In [1]:
import pandas as pd
import json
import geopandas as gpd
from shapely.geometry import Point
import altair as alt

alt.data_transformers.enable('json')

DataTransformerRegistry.enable('json')

In [2]:
geojson_path = "Communities-Chicago.geojson"
with open(geojson_path, 'r') as f:
    communities_geojson = json.load(f)

In [3]:
# Load and preprocess CSV data
complaints_path = 'CDPH_Environmental_Complaints.csv'
complaints_df = pd.read_csv(complaints_path)

# Lowercase the 'COMPLAINT TYPE' column
complaints_df['COMPLAINT TYPE'] = complaints_df['COMPLAINT TYPE'].str.lower()

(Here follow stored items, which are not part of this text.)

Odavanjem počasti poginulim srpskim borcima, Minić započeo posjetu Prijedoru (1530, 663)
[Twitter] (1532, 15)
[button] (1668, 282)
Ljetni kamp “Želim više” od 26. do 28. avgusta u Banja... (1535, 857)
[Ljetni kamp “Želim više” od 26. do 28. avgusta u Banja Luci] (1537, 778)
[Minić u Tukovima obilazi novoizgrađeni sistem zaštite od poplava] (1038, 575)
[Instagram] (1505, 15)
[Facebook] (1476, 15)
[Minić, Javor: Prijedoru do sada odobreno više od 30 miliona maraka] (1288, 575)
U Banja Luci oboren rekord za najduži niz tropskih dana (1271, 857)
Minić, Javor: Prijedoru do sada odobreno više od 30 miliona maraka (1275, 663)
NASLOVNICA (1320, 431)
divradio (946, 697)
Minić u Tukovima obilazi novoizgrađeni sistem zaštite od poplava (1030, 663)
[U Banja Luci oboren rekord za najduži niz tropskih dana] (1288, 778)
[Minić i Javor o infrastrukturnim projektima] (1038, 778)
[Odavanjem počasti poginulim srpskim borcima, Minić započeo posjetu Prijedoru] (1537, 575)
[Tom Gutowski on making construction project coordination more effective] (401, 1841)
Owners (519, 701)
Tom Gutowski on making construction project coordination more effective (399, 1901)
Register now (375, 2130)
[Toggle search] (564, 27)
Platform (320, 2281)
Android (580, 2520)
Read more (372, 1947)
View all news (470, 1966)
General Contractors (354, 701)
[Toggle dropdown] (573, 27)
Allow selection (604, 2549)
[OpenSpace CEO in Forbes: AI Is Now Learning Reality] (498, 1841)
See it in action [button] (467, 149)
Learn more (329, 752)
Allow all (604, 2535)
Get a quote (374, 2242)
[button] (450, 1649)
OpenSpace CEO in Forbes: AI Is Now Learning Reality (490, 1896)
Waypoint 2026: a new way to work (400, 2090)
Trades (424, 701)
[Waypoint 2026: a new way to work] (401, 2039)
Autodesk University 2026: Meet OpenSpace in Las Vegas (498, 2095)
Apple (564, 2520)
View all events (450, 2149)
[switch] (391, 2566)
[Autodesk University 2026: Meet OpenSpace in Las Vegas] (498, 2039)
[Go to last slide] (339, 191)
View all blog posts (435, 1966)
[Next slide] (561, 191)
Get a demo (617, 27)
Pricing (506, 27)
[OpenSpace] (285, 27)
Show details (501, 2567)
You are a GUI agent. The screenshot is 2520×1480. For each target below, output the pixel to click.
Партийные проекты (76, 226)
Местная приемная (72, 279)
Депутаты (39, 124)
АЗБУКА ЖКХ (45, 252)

# Convert 'COMPLAINT DATE' to a datetime object and categorize decades
complaints_df['COMPLAINT DATE'] = pd.to_datetime(complaints_df['COMPLAINT DATE'])
complaints_df.dropna(subset=['COMPLAINT DATE'], inplace=True)
# Extract the year from 'COMPLAINT DATE' and store it in a new column 'COMPLAINT YEAR'
complaints_df['COMPLAINT YEAR'] = complaints_df['COMPLAINT DATE'].dt.year

# Extract latitude and longitude from the 'LOCATION' column
complaints_df['LATITUDE'] = complaints_df['LOCATION'].str.extract(r'POINT \((.*?) (.*?)\)')[1].astype(float)
complaints_df['LONGITUDE'] = complaints_df['LOCATION'].str.extract(r'POINT \((.*?) (.*?)\)')[0].astype(float)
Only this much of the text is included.